Difficult to say for me, really - one of the reasons why I don't post much in the Arneson-related discussions is that I've been running Blackmoor and Blackmoor-related games pretty much without any longer break since 2004 or '05. To me, it's not "Arnesonian"; it's just D&D. DW has less true worldbuilding elements to it - the characters are written as melee combatants, not as "complete representations of the players in the gaming world", and, while DW is all about wilderness travel, it's still mainly a crawler/encounter-focused game.

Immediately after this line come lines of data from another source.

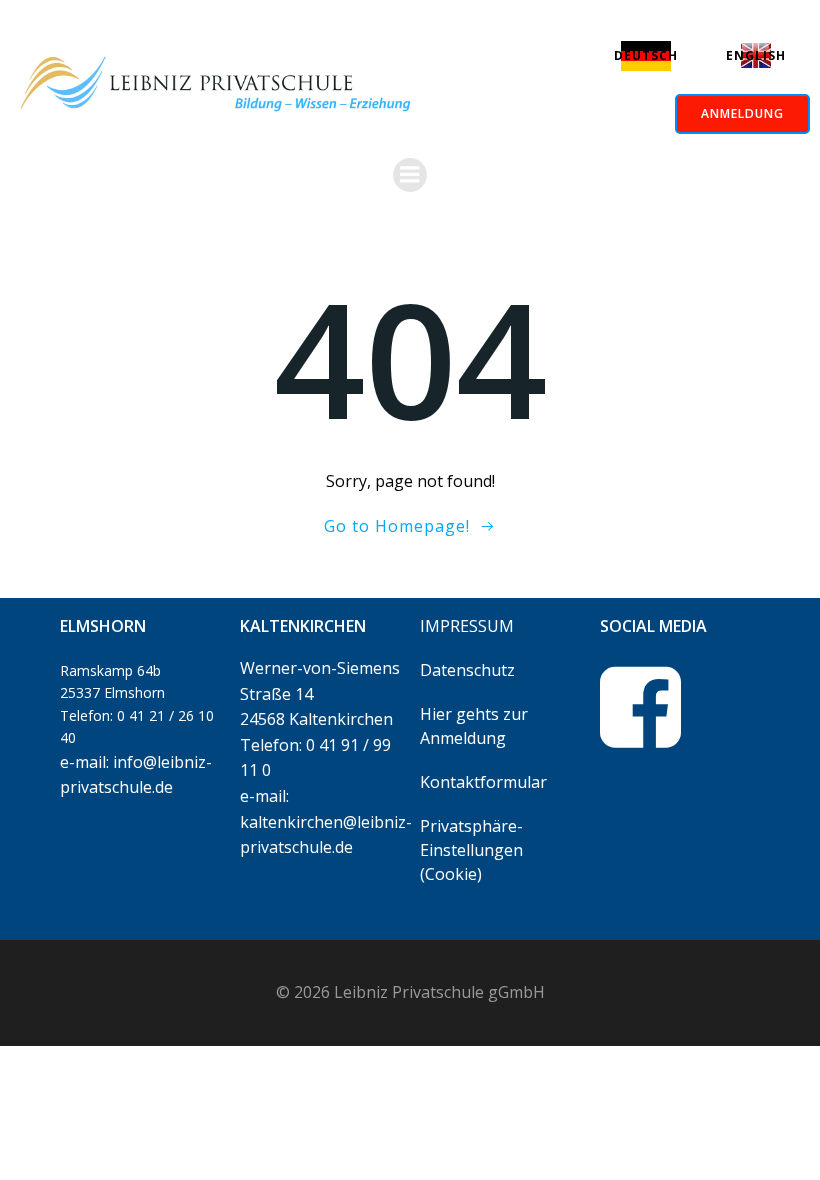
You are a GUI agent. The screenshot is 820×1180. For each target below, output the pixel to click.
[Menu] (410, 175)
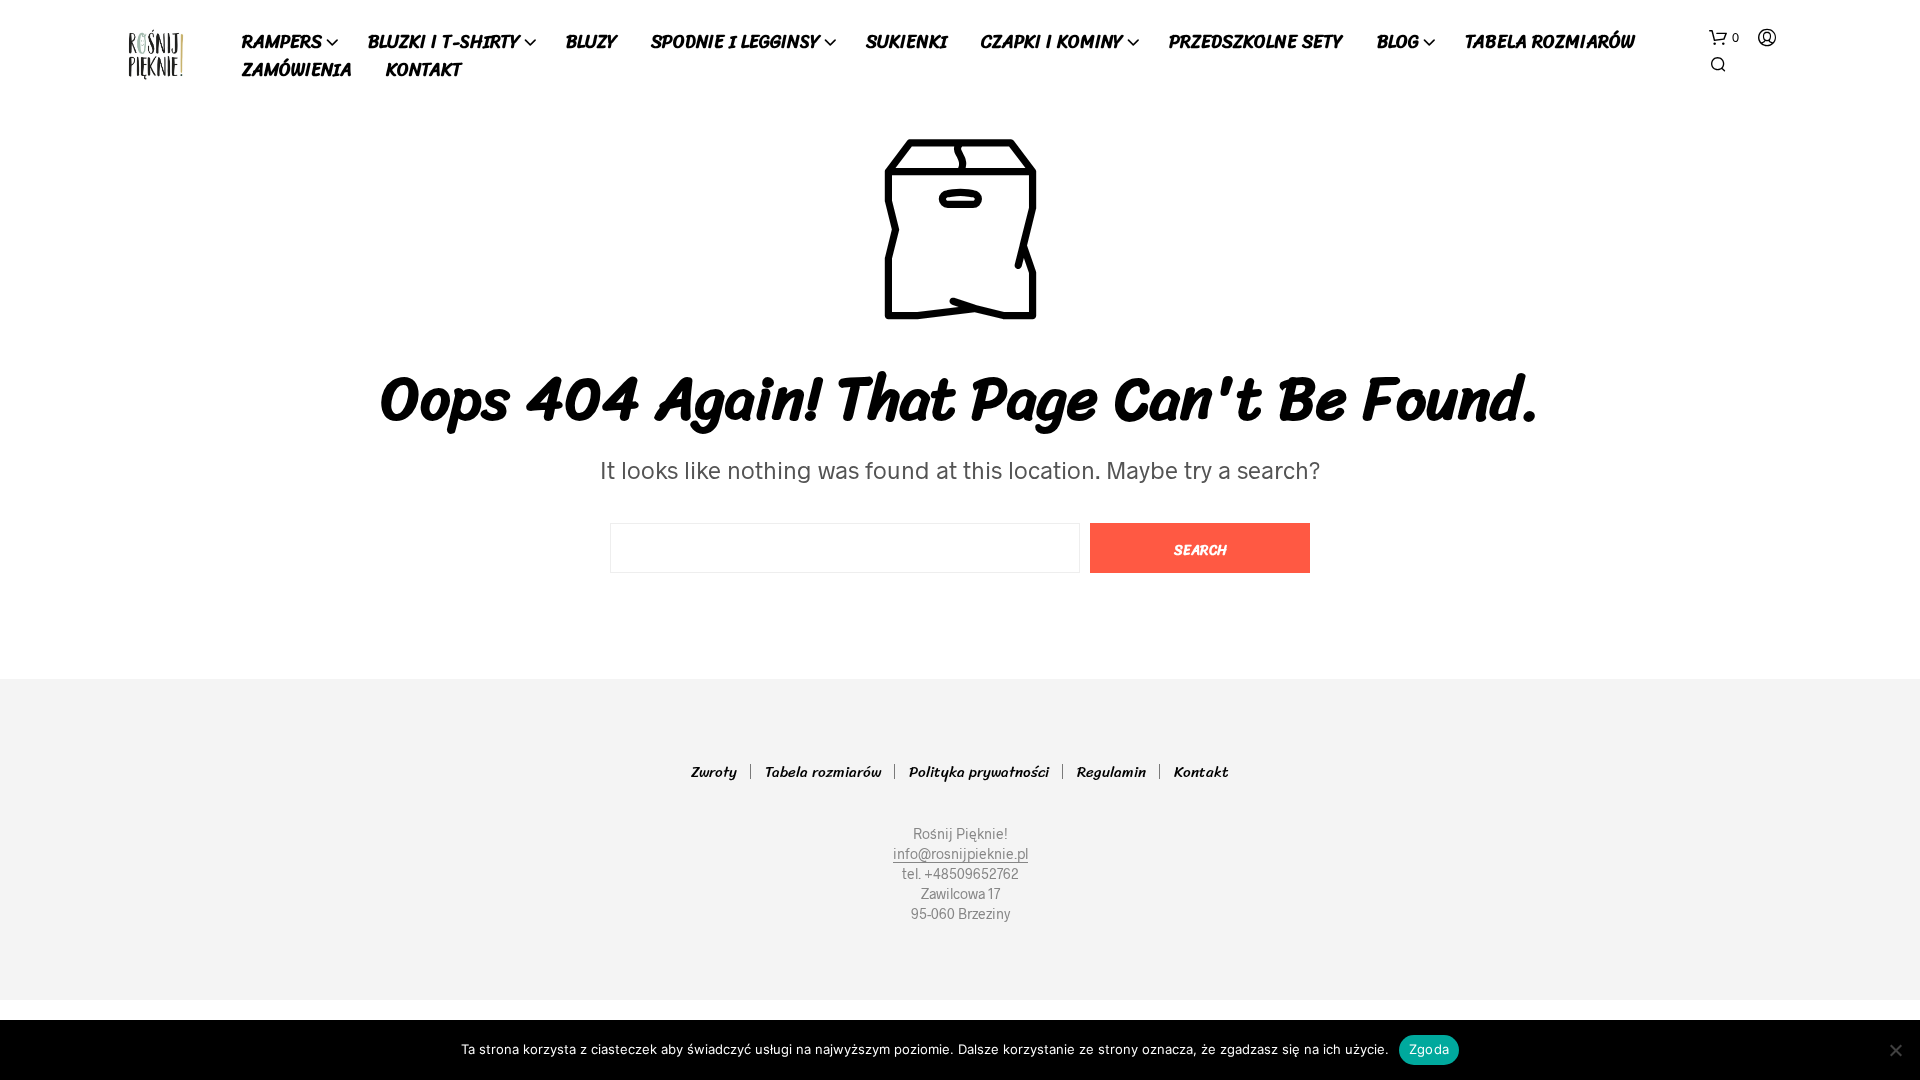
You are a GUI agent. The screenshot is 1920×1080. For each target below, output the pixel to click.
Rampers (282, 42)
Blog (1398, 42)
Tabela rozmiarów (1550, 42)
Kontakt (424, 70)
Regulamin (1111, 772)
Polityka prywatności (979, 772)
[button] (1724, 38)
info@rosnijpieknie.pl (960, 854)
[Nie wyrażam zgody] (1895, 1050)
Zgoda (1429, 1049)
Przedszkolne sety (1256, 42)
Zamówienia (297, 70)
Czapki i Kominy (1052, 42)
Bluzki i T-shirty (444, 42)
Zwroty (714, 772)
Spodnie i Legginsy (735, 42)
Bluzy (591, 42)
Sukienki (906, 42)
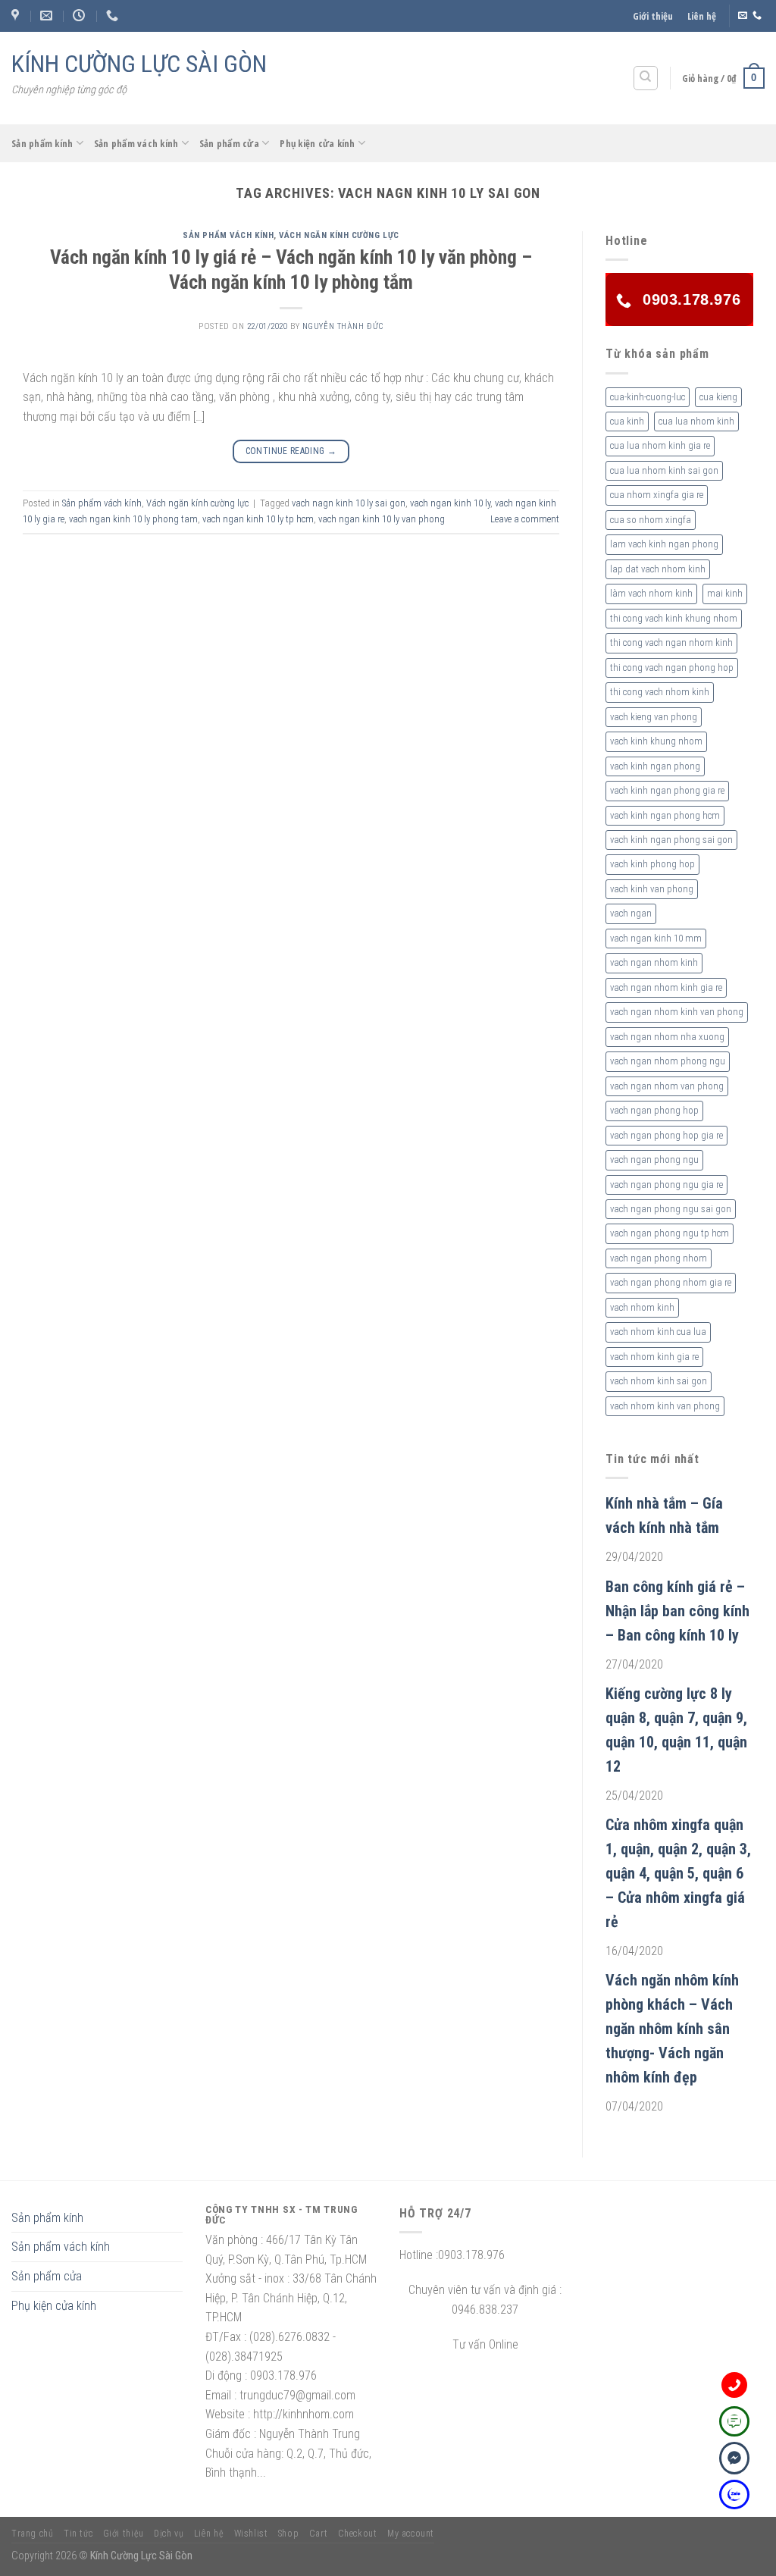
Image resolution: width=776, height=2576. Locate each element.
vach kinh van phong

I agree that it seems very similar to AiF - though I suspect this might be unintentional because IIRC Dave Morris was also one of the writers of the Warhammer FRP. The world of DW many times reads simply like a "light mirror" to Warhammer's setting, and it makes sense to assume that Morris wanted to create something as his private playground, to use those ideas that didn't fit into WHFRP. - But, yeah, the humano-centrism, the vaguely Britonic setting, the general structure of each game - that's pretty close. Personally, I actually came to know "Dragon Warriors" because of the Warhammer connection, so my opinion might be a bit biased.
Now, I think that many games of especially the early 80s are not so much "Arnesonian", or really, a reflection of their inventor's actual style - as in that they are mainly written in ways to distinguish themselves from AD&D. For example, while Arneson's AiF certainly reflects an interesting evolution of his original concepts, this is also the time when he reportedly ran the biggest dungeon crawls in Blackmoor, with ten to fifteen players at the table. - Can't do that with AiF alone, I'm inclined to say.
DW is different in that regard, but, there, also, the most famous adventure of the series is perhaps "The Key of Tirandor" - and most of us know that one as a D&D module.